The main proviso is that the mower must have been originally designed, manufactured and sold commercially, to mow domestic lawns. In other words, you cannot purpose build a mower.
Races generally take place in May through to October, with competitions including the British Championship, World Championships, British Grand Prix and even a 12 Hour Endurance Race – twice won by five-time Le Mans winner Derek Bell.
A team sport invented in 1891 by Richard J. Mecredy in County Wicklow, Ireland, cycle polo is, as you might have guessed, polo played on bikes.
Enthusiasts can now choose to play on grass or an alternative version called ‘hardcourt bike polo’, which is played (guessed again) on hard surface.
The sport is played in many countries all over the world, with the grass format dominated by India.
A contact sport contested by two seven-a-side teams, kabaddi is the national sport of Bangladesh and popular across Asia.
The object of the game is to tag out as many players on the opposition as possible. To do so, a single player – known as a raider – is sent into the opponents’ half, where they must tag as many defenders as they can without being tackled, before returning to their own half.
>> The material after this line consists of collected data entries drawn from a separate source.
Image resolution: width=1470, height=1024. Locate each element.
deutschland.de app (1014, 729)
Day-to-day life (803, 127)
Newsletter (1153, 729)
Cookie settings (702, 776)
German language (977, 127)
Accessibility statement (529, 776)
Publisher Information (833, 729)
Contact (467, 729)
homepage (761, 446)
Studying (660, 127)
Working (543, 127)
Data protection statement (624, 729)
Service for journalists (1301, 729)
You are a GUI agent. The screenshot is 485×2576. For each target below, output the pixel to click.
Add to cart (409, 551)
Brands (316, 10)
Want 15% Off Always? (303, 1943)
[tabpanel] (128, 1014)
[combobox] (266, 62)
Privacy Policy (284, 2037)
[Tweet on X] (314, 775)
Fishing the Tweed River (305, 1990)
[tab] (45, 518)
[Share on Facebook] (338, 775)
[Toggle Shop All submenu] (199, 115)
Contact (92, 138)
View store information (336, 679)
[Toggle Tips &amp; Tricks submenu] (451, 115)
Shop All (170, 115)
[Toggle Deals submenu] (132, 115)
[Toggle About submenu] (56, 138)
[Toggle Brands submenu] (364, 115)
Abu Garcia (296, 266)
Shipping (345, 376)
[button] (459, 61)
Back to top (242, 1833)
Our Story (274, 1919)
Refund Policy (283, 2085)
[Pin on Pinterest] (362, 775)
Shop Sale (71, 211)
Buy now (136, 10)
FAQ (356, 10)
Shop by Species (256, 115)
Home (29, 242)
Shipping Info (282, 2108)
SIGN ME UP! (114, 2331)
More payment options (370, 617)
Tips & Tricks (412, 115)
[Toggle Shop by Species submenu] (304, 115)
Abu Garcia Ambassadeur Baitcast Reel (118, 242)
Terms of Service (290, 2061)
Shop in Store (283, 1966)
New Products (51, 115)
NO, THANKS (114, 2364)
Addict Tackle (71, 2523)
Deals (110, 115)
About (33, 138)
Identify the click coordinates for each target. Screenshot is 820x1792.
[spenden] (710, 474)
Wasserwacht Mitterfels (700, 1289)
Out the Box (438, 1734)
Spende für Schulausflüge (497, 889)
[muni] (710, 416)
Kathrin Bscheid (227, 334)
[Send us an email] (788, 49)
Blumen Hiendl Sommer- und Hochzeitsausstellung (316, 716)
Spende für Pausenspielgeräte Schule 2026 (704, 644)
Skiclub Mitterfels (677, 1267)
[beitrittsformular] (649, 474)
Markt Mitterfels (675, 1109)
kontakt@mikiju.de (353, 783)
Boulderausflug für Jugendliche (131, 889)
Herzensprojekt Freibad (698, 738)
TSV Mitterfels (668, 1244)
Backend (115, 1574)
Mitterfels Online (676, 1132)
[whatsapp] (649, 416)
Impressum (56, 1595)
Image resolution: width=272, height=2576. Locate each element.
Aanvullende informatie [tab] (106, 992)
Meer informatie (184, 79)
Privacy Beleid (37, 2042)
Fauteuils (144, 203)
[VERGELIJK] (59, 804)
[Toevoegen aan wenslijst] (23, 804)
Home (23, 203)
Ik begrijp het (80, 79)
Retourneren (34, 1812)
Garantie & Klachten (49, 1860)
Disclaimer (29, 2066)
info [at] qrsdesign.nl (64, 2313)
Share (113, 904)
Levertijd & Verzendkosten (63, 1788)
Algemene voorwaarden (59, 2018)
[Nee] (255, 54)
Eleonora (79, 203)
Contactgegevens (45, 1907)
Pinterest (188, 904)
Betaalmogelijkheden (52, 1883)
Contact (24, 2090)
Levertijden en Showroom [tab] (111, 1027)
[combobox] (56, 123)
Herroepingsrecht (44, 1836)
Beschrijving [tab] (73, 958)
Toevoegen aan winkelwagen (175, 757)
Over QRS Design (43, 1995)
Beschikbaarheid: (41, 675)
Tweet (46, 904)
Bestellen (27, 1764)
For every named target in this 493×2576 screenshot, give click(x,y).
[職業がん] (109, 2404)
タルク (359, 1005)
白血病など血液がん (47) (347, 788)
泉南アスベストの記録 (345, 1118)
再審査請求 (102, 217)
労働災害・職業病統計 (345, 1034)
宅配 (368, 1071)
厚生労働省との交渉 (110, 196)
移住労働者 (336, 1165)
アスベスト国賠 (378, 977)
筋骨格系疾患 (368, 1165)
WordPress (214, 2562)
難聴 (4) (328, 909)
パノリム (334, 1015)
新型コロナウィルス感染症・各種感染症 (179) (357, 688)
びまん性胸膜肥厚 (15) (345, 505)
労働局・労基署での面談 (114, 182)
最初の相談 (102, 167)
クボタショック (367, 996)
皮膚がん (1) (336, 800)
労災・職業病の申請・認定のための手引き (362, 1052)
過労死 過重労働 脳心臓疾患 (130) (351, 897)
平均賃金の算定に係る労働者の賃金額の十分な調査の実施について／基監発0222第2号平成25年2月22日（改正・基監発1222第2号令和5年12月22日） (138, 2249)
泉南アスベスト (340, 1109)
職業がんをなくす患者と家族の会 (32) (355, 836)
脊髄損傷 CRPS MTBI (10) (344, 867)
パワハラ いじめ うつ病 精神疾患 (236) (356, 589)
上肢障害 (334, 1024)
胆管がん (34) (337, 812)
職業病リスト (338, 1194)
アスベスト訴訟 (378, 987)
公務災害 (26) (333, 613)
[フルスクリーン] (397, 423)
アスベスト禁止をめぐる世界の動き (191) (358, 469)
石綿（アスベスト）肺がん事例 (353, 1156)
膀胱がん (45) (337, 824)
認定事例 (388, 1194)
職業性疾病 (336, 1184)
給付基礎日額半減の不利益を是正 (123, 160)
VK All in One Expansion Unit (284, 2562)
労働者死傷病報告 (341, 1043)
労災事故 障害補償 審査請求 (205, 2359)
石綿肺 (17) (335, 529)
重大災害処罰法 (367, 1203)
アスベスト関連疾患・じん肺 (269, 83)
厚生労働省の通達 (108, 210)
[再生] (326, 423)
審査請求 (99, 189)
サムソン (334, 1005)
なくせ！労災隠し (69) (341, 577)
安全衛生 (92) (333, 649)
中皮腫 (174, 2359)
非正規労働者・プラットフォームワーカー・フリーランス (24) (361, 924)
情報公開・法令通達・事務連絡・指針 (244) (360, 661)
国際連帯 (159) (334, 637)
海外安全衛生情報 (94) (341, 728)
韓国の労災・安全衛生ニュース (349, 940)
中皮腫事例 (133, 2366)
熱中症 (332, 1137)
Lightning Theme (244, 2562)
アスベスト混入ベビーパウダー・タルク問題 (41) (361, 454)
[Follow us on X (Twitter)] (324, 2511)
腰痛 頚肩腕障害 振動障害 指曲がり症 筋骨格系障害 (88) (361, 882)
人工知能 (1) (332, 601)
India have beaten Iran in all three World Cup finals, but at the last tournament – which had 12 participants, including England, Argentina, Poland and the United States – the two heavyweights both lost a game in the group stages.
Thought to have been invented in Spain, although the first organised tournament was on Dutch soil.
FootGolf is just like regular golf, only it’s played with a size 5 football. Players kick the ball around the course with the aim of sinking the ball into a hole around half a metre in diameter. The winner is the player to get round in the least number of shots.
Otherwise knowns as Octopush, this sub-aquatic activity was invented in 1950s Britain. It’s played by two teams of ten, in a 25 x 15-metre pool around three metres deep.
The idea is to use your stick, or pusher, to propel the puck into the oppositions’ goal. Players wear diving masks, snorkels and fins.